Karl Marx’s project is best encapsulated in one phrase of his: “So far philosophers have interpreted the world in various ways– but the point is to change it.” This emphasis on changing the world stems from his engagement with the dialectical logic of the philosopher Hegel, whose “interpretations” of the world held the most weight during Marx’s time. For those interested in a very cogent yet brief explanation of Hegel’s logic, Marx’s critique of it, and why it matters, I suggest the book Dialectical Materialism, written by the French Marxist Henri Lefebvre in 1939. In this note, I summarize some of the basic insights of this book and evaluate them from an Adornian perspective.

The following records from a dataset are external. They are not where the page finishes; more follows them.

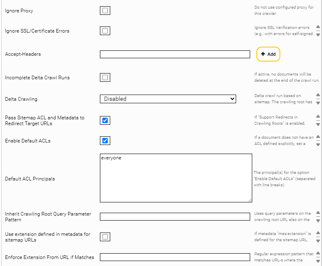Click down arrow beside Delta Crawling help text
This screenshot has height=266, width=322.
click(318, 103)
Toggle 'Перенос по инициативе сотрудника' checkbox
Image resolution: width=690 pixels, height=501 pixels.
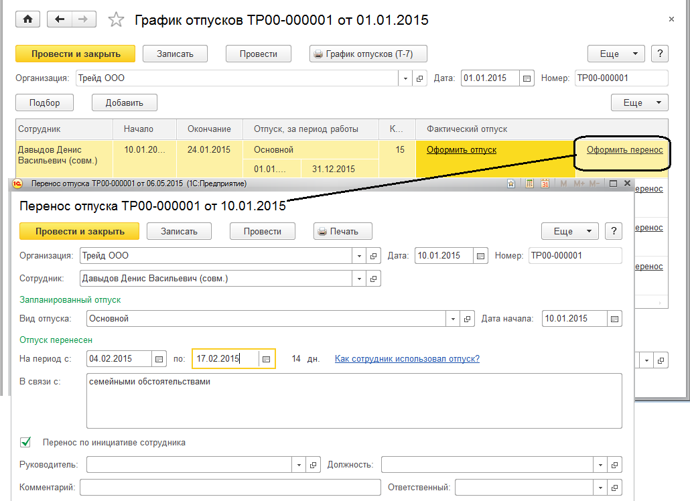click(x=26, y=442)
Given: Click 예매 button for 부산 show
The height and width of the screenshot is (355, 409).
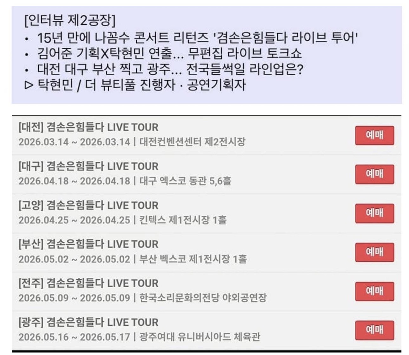Looking at the screenshot, I should 374,252.
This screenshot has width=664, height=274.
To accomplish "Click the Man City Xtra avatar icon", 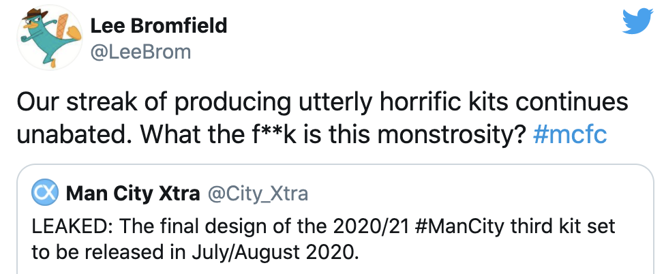I will click(x=45, y=194).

Hegel’s dialectic proceeds as a formal system. It’s central tenet is that contradictions can can be overcome, harbor within themselves their own resolutions. The work of the Mind is to discover how conflicting opposites relate to each other, how they are dependent on each other in the extreme; and then to pass over (canceling while sustaining, transcending while preserving) to a higher moment of Mind, to a “Third Term,” in which the opposites prove at one. The simple characterization goes like this: there is the thesis (position), there is the anti-thesis (negation), and there is then the synthesis (negation of the negation). For example, Being stands for the position of existence, and Nothingness stands for the negation of this position. But under the third term of “Becoming,” both the initial position and the negation are “negated and upheld” all at once. Being passes necessarily through its own nothingness, and nothingness is experienced to the point where nothingness “is”; Becoming is this process of Being passing through Nothingness, and vice versa. Neither are simply negated; what is involved is what Hegel calls a “determinate negation,” in which a new positive content and a higher concept– Becoming– results from this negative, yet creative, movement. Indeed, there is nothing but this passage: any attempt to hypostasize Being or Nothingness fails to see that, in this contradiction, there is nothing but “fruitful tension.” In this sense, both Being and Nothingness become relative moments of a higher passage of Mind.

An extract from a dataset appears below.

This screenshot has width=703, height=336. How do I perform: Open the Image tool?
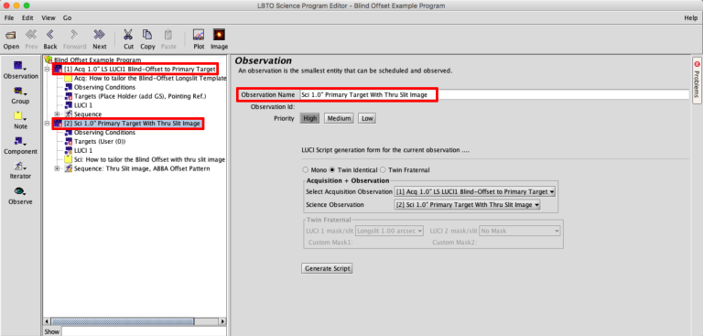(219, 35)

For Hegel, this type of dialectical operation can be applied to any contradiction the Mind can reach; and it can be resolved. “The real is rational, the rational is real.” Objective content and abstract moments alike are relative to a movement of synthesis in the Mind.

Thus, Hegel’s dialectical logic is both a method of analysis and a recreation of the movement of the real itself, insofar as we find resolutions immanent to the real upon applying reason to it. But in this application, every content is consumed by this negativity of Mind, eaten up by the Idealist movement of Absolute Knowledge. Resolutions are produced in the abstract, but not in the real, due the over-confidence in the real to contain its rational resolution in itself. This over-confidence is tied to an over-confidence in the reasoning subject itself, which by negating every content ends up only producing its own Ideal movement. It triumphs over its objects, finding only a place for itself. Nothing seems to remain but the philosopher basking in his Knowledge of the negativity of things.

Marx’s injunction to change the world, and not just interpret it, revolves around this critical question: in the movement of Mind, what happens to the real content? In Hegel’s dialectic, everything from Terror to Religion, from Law to the State, have their moment. In its zeal to find a “spot” for everything, Mind appears to approve of everything, for everything is but a part of its movement of Knowing. But while it thinks it is appropriating real contents as moments in its movement toward Knowledge, it is rather that the Mind’s movement toward Knowledge is the “secret source” of the “real contents” it thought it was appropriating, and thus its contents weren’t exactly real. By aiming to return all its reflections to the subject, the object it reflects amounts to nothing more than its own reflection; it is imaginary, Idealist.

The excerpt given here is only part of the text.